Against this backdrop, the next elections could be inconsequential at best. At worst, and considering the lack of a unified armed force in Libya, the outcome could ignite another armed conflict. This segues into the second problematic institutional legacy: Libya's fractured military.
Just as society was meant to supervise itself, it was also supposed to protect itself through its tribes, despite the fact that Libya had a formal army.
Gaddafi came to power via a military coup in 1979. To prevent being overthrown, he had to coup-proof his regime, which he did by giving positions in the security apparatus to family members and allied tribes. Yet after failed coup attempts and military purges in the 1970s, Gaddafi’s relations with the army turned hostile. He prioritised parallel elites and paramilitaries over the military, which he kept underfunded and ineffective. He also bought the loyalty of foreign mercenaries to supplement his coercive apparatus.
The rest of society ridiculed the need for a general army because tribes already had military capability, and fulfilled a protective role. This created a rift between elites close to Gaddafi, and the disadvantaged ranks. In 2011, these lower orders turned against the regime, fracturing the army along rank lines. Tribal divisions within the army eroded internal cohesion yet further.

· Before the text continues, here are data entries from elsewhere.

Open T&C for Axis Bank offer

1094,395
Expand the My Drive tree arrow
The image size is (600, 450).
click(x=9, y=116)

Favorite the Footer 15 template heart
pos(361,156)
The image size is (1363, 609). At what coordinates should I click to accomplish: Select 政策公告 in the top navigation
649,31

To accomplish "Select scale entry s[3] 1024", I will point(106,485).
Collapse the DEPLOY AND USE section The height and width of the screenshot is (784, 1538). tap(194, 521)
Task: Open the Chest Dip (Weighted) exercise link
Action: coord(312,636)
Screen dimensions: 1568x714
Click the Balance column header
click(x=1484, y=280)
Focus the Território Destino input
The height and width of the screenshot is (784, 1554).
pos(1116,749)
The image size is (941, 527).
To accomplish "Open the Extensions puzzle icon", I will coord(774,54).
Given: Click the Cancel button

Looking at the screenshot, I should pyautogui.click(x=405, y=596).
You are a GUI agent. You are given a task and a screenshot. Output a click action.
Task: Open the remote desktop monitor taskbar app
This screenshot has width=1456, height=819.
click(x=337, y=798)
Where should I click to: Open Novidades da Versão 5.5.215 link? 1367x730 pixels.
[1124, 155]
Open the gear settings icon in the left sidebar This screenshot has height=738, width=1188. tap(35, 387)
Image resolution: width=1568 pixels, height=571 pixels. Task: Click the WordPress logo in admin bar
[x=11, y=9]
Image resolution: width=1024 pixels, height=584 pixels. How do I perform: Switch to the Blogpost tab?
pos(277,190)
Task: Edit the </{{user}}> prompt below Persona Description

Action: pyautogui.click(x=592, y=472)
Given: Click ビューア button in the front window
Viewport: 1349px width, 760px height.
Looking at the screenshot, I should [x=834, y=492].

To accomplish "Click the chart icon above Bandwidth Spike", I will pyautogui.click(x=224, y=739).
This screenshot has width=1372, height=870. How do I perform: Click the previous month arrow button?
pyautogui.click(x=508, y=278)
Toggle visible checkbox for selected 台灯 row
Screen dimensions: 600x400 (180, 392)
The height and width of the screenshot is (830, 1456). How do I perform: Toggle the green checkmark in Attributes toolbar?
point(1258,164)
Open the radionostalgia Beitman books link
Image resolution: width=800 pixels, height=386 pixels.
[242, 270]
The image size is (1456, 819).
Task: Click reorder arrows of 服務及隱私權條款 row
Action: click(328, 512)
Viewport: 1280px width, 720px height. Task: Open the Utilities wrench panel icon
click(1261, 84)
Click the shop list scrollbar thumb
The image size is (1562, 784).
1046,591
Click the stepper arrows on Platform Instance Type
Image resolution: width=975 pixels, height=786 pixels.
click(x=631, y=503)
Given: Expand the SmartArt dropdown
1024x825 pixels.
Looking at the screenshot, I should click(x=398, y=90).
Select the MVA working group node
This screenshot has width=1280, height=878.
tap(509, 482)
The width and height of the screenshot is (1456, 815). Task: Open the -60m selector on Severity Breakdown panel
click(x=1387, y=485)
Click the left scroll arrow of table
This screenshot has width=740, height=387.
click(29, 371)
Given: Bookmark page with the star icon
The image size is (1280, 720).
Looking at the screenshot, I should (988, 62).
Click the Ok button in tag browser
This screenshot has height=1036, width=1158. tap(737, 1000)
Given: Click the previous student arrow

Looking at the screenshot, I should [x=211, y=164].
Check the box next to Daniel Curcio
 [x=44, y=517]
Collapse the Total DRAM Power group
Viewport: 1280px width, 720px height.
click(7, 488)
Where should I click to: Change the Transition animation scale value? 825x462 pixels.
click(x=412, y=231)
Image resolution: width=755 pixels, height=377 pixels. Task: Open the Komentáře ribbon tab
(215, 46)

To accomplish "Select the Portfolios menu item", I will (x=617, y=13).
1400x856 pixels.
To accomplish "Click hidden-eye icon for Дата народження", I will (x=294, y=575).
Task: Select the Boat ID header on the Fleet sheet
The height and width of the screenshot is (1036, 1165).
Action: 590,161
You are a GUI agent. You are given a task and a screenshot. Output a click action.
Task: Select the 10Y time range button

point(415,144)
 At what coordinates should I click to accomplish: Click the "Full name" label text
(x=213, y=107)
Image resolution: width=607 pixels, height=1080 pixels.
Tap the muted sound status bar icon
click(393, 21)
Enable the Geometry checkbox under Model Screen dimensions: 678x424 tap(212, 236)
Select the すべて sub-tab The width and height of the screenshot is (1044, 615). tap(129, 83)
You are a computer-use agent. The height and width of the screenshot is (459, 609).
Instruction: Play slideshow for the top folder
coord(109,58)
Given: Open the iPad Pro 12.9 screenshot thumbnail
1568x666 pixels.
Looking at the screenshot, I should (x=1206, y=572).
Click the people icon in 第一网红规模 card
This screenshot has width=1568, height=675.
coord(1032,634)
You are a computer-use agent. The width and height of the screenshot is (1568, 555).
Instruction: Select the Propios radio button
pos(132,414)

with armed factions divided by tribal membership, socioeconomic status, or position on the secular-Islamist cleavage, Libya descended into another civil war
But party system development and military professionalism are not standalone issues. Even under full civilian control and cohesion, the military is neither isolated nor neutral.
Depending on how an army is recruited, military corps can reflect overall societal structures. If the military has salient politicised factions, they can form alliances with civilian groups based on shared interests. Conversely, societal groups can cooperate with specific military factions. In the worst case, one may end up with armed factions divided by tribal membership, socioeconomic status, or their position on the secular-Islamist cleavage, but without a civilian political arena for negotiations. And that's roughly how Libya descended into another civil war after 2014.
There is of course a plethora of issues to resolve in Libya before democratisation can take root. However, party system development and military unification stand out because of their historical salience and their respective role in shaping past wars.
Forming a unified military is not just a by-product of election preparation; it is imperative for Libya’s exit from state failure. Preparing elections without functioning parties, a party system, or other crucial logistics in place, will at best be inconsequential. At worst, it could set the stage for future conflicts.
Forming a unified military is not just a by-product of election preparation; it is imperative for Libya’s exit from state failure
Libya's lack of a unified military and dysfunctional party system are detrimental to regime stability. But in conjunction with each other, they form a vicious circle that can uproot newly formed institutions and hinder long-term democratisation.
Policymakers must understand that Libya’s war does not erase its past, nor does it reset the circumstances that led to the Libyan Revolution in February 2011. Libya’s point of departure was an autocracy that lacked the institutions necessary for a regime transplant. Disarmament, rebuilding infrastructure, post-pandemic recovery, and transitional justice are just a few of the other problems that pose risks to future regime survival. They have, however, received too little time from diplomats and politicians. Right now, what matters most for Libya’s future is pretty much everything but the elections.